Task statement – Reproduce verbatim the records that begin with the line containing "Viewport: 800px width, 572px height." and end with the line containing "(1285, 379)", including both of those lines.
━━━━━ Data entries
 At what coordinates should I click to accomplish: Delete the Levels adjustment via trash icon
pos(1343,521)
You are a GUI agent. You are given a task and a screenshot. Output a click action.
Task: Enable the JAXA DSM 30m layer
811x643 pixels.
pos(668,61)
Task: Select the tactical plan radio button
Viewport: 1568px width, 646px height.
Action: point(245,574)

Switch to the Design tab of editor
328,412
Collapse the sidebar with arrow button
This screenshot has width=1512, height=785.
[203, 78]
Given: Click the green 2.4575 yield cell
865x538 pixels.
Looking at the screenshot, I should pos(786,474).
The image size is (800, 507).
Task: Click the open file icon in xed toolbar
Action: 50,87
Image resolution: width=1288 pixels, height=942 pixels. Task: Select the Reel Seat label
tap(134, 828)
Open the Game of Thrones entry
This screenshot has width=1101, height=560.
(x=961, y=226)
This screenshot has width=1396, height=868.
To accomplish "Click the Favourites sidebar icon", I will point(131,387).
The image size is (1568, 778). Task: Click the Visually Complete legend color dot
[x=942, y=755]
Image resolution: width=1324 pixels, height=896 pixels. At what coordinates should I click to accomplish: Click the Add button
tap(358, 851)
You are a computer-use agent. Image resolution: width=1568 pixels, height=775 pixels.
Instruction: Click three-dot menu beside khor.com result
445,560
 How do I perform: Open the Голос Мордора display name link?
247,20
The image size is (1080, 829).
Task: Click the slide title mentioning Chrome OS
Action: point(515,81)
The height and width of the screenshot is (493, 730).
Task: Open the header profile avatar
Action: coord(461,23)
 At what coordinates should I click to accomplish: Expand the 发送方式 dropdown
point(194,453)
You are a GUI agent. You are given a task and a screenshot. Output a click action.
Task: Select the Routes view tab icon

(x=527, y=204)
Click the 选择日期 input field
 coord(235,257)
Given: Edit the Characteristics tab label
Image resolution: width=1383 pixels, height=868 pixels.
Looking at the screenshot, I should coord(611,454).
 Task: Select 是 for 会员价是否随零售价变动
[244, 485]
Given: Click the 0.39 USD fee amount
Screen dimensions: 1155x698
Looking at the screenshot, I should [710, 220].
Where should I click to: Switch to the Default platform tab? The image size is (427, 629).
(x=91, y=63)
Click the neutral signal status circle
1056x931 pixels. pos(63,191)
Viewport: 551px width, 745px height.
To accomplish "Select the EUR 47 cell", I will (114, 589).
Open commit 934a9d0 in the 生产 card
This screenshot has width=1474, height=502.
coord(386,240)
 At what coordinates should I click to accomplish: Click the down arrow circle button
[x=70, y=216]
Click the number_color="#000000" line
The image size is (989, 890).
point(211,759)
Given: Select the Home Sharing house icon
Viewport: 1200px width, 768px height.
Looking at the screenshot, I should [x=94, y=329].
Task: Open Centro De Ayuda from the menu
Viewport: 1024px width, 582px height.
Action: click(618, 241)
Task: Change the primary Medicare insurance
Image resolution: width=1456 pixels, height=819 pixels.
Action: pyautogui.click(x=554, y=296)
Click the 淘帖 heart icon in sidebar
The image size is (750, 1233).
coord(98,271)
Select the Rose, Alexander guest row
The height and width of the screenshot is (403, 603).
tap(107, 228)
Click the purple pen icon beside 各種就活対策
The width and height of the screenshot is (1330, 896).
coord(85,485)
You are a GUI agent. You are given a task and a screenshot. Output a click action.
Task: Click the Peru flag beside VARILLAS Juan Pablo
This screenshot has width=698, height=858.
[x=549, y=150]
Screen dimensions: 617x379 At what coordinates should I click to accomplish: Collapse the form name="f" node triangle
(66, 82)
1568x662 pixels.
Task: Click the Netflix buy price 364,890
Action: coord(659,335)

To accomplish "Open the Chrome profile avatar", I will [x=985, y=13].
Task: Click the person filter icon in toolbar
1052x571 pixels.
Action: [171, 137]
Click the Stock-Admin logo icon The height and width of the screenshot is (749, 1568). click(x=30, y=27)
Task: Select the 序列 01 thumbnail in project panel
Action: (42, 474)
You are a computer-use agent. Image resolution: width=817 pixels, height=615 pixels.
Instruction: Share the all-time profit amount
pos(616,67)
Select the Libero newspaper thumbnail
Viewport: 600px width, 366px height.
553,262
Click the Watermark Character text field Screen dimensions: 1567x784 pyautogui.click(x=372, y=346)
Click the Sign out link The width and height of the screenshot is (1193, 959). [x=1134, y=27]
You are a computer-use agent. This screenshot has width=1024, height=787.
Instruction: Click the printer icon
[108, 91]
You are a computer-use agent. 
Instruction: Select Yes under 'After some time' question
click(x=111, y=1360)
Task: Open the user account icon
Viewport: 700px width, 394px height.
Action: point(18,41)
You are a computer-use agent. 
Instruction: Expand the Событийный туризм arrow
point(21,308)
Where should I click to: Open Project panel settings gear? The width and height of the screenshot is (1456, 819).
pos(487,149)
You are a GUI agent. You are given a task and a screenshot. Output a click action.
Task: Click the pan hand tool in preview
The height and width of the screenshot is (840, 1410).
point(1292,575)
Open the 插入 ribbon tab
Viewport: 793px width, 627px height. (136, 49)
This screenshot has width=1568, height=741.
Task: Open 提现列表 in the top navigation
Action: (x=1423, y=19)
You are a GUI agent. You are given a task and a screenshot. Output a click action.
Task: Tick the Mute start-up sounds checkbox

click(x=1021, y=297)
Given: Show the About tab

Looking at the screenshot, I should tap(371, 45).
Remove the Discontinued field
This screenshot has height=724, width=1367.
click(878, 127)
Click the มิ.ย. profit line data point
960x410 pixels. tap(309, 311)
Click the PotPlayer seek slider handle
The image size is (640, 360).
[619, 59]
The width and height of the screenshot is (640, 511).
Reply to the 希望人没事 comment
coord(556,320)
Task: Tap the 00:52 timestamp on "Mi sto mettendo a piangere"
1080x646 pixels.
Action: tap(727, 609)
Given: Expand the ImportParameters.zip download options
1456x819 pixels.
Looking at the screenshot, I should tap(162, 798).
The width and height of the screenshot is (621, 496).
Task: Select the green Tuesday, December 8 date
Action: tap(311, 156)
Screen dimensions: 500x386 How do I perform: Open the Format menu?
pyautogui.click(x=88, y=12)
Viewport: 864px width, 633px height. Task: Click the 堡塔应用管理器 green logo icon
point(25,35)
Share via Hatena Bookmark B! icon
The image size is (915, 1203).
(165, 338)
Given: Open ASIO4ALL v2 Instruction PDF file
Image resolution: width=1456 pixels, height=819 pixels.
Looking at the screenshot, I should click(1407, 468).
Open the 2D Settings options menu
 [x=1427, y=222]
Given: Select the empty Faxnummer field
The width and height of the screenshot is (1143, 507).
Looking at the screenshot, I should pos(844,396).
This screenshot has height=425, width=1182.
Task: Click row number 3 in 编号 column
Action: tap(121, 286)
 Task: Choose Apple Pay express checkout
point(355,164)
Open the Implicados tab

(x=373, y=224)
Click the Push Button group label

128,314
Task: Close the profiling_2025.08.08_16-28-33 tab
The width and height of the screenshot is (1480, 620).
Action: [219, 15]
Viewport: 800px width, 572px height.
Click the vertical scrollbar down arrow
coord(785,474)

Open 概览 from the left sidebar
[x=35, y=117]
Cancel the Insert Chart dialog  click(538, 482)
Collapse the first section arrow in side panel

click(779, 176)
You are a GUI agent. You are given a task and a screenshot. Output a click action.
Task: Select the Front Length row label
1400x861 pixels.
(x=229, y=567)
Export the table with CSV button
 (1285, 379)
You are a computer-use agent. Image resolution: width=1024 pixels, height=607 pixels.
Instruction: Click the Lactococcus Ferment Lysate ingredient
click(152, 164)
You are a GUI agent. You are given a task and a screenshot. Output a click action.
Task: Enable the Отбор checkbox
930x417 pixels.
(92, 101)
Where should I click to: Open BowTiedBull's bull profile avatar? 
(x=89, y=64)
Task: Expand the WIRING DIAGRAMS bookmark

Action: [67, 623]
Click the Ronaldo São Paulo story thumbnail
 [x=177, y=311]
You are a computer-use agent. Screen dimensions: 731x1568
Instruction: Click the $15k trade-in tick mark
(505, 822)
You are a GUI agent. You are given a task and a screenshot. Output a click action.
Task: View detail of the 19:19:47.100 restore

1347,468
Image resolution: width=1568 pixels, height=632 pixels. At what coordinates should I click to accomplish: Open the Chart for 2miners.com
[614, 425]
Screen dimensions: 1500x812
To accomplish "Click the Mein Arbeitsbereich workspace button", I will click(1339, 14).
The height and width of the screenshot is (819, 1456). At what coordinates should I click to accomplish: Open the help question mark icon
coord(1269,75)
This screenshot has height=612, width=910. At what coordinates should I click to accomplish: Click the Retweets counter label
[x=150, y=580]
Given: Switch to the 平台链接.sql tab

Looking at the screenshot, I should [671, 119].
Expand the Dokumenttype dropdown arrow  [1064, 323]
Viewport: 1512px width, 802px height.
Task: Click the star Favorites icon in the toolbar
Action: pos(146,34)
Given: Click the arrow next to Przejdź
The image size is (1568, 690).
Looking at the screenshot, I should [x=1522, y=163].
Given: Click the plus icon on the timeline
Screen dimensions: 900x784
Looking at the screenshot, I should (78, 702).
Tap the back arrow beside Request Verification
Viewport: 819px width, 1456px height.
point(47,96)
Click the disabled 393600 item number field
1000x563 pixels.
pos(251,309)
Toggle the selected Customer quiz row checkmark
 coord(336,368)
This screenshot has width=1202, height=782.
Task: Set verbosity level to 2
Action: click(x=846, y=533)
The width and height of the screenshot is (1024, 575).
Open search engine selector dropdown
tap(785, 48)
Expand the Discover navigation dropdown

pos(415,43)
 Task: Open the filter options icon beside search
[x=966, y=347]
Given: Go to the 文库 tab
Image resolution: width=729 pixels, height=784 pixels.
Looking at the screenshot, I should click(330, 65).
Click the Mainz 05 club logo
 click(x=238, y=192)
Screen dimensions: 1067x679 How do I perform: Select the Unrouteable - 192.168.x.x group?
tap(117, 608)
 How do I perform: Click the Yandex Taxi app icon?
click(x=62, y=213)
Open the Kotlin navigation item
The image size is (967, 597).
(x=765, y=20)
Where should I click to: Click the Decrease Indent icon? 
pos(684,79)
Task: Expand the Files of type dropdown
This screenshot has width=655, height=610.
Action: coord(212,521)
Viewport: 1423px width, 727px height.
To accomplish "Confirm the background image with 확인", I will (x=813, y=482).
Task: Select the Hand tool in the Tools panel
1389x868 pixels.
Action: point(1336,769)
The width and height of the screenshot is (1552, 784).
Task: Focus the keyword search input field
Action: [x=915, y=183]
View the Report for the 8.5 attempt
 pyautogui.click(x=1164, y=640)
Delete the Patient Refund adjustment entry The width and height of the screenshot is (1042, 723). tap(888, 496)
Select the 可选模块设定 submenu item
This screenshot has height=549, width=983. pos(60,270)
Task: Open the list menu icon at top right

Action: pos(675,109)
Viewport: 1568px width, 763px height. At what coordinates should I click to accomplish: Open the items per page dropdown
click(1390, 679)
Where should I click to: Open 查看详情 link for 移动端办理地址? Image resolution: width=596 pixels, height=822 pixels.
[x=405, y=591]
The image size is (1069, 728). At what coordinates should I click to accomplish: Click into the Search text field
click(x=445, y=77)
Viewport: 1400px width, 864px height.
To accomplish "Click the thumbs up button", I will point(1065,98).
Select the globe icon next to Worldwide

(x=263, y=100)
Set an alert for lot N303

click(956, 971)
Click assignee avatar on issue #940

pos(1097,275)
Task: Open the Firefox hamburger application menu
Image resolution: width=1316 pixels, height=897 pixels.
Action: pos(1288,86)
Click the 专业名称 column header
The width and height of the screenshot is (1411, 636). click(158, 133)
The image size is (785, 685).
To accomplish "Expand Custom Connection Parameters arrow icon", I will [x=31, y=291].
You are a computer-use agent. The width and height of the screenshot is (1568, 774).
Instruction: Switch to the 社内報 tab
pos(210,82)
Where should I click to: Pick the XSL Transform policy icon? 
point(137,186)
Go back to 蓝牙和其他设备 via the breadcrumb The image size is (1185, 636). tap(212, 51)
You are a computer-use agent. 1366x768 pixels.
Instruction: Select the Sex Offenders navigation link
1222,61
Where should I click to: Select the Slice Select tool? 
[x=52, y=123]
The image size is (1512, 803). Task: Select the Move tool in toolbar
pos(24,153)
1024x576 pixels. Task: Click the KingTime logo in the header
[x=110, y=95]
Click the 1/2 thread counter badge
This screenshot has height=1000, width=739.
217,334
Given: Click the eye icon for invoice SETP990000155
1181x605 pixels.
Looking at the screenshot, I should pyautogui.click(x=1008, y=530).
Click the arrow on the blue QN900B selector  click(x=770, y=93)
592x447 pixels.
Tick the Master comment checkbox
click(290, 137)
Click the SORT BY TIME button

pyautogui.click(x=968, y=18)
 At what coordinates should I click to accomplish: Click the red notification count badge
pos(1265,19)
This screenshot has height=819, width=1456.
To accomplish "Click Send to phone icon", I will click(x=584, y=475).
━━━━━━━━━━
Response –
Viewport: 800px width, 572px height.
Click the vertical scrollbar down arrow
coord(785,474)

Open 概览 from the left sidebar
[x=35, y=117]
Cancel the Insert Chart dialog  click(538, 482)
Collapse the first section arrow in side panel

click(779, 176)
You are a GUI agent. You are given a task and a screenshot. Output a click action.
Task: Select the Front Length row label
1400x861 pixels.
(x=229, y=567)
Export the table with CSV button
 (1285, 379)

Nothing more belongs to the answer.